- Brennan in 1957

Senator
- In office 1 June 1973 – 27 October 1977
- In office 23 June 1965 – 5 November 1969
- Constituency: Industrial and Commercial Panel
- In office 5 November 1969 – 1 June 1973
- In office 14 December 1961 – 23 June 1965
- Constituency: Nominated by the Taoiseach
- In office 9 February 1960 – 14 December 1961
- Constituency: Administrative Panel

Personal details
- Born: 1901 County Monaghan, Ireland
- Died: 6 August 1977 (aged 75–76) County Monaghan, Ireland
- Party: Fianna Fáil

Military service
- Branch/service: Irish Republican Army
- Battles/wars: Irish War of Independence

= John Brennan (Irish senator) =

Irish politician (1901–1977)

John J. Brennan (1901 – 6 August 1977) was a draper and publican, Fianna Fáil politician and a member of Seanad Éireann from 1960 to 1977.

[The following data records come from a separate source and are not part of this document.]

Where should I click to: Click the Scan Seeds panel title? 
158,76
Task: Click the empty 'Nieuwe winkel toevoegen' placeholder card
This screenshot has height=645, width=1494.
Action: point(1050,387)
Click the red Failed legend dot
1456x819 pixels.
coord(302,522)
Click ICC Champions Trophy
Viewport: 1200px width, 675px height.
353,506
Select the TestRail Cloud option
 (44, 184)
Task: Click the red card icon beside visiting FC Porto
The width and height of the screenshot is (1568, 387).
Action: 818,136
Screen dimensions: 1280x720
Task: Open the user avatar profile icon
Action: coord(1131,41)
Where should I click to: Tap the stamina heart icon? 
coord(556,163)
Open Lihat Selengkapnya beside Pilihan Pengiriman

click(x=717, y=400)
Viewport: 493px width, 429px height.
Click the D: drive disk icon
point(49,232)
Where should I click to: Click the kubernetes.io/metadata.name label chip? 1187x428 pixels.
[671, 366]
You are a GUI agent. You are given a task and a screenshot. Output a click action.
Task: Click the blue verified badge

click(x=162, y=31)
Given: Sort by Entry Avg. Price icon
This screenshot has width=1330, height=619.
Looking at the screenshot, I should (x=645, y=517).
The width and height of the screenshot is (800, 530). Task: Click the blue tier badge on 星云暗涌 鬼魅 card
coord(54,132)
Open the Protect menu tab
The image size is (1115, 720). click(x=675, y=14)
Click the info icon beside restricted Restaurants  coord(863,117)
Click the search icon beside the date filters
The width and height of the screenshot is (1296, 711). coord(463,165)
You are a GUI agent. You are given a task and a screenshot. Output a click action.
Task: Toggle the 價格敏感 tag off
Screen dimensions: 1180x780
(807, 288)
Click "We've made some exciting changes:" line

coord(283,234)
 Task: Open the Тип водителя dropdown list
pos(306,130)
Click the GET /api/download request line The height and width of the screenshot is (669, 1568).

He was from Clontibret in County Monaghan and was active in the Irish Republican Army during the Irish War of Independence. He was elected to the County Council in 1942. In Castleblayney, he was chair of the urban district council and president of the chamber of commerce. He stood unsuccessfully for Dáil Éireann in Monaghan in the elections of 1948, 1954, and 1957. He was a friend and early political backer of Erskine H. Childers, Monaghan TD and later President of Ireland.

He was elected to the 9th Seanad on 9 February 1960 at a by-election to the Administrative Panel caused by the death of John O'Leary. He was elected to the 11th (1965) and 13th (1973) Seanad from the Industrial and Commercial Panel, and was nominated by the Taoiseach to the 10th Seanad in 1961 and to the 12th Seanad in 1969.